=== Data supplied ===
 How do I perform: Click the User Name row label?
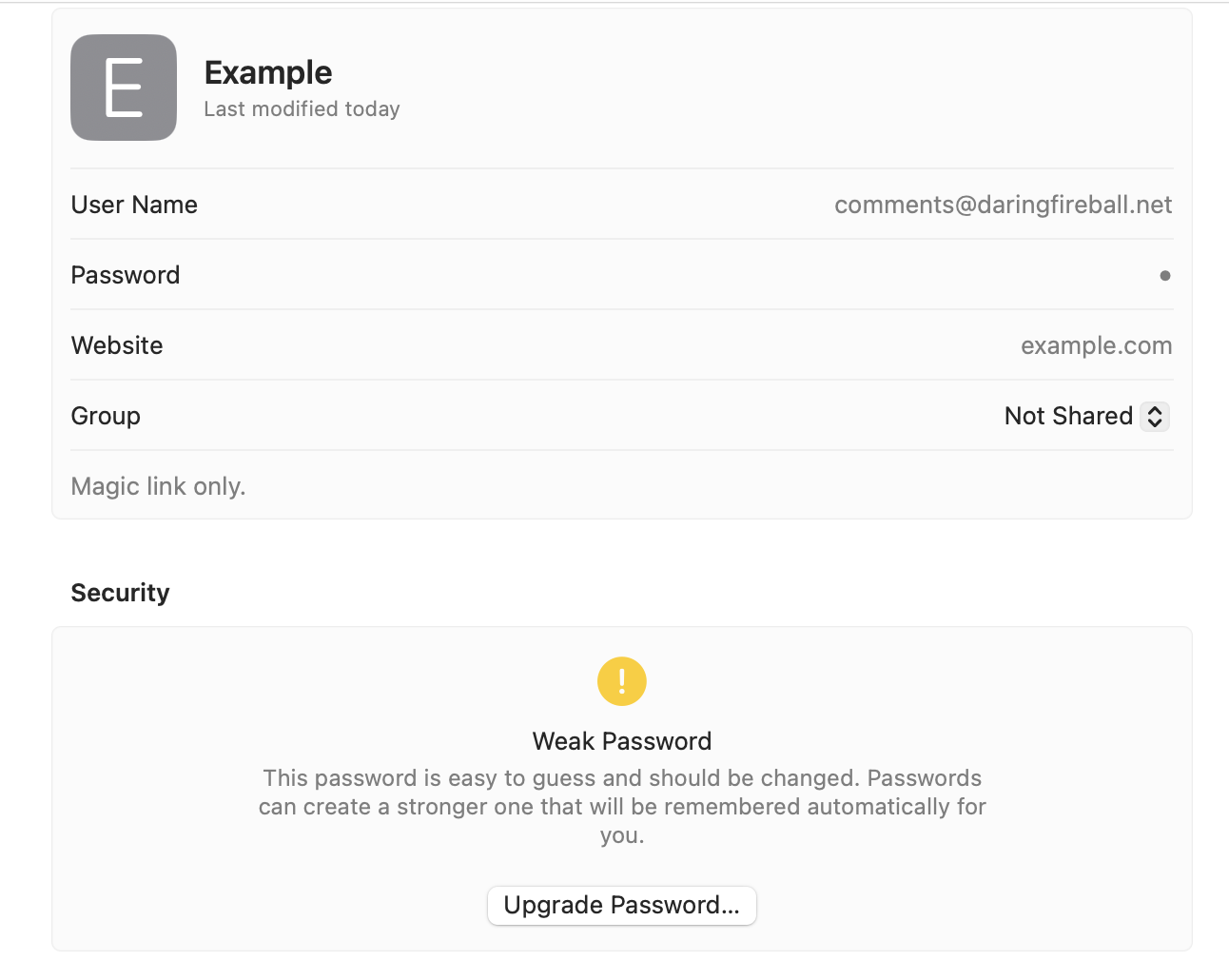click(134, 205)
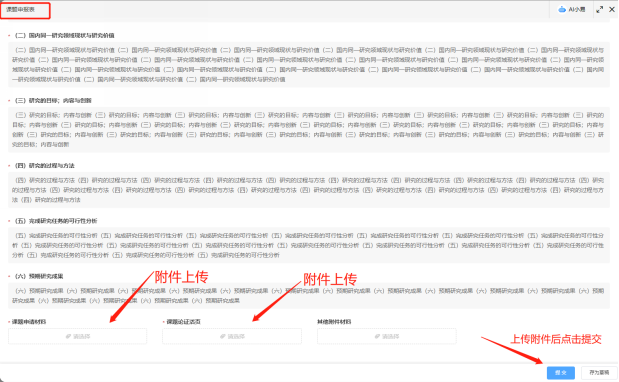Click into section (二) research status text box
This screenshot has height=382, width=619.
(x=309, y=65)
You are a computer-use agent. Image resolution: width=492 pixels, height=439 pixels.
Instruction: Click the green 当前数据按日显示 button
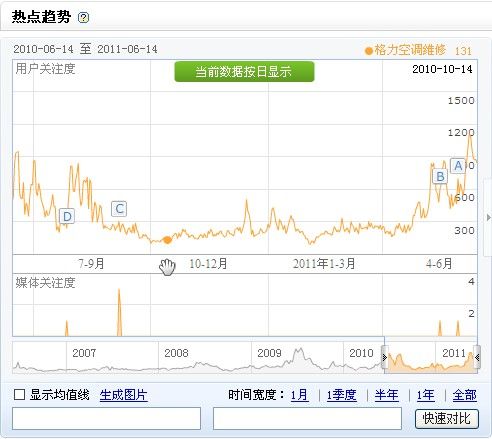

=== Task brief ===
The answer must be an exact copy of the records, with no pictures in it.

=== Worked solution ===
 How do I perform: Click the User Name row label?
click(134, 205)
Click into section (二) research status text box
This screenshot has height=382, width=619.
(x=309, y=65)
You are a computer-use agent. Image resolution: width=492 pixels, height=439 pixels.
Instruction: Click the green 当前数据按日显示 button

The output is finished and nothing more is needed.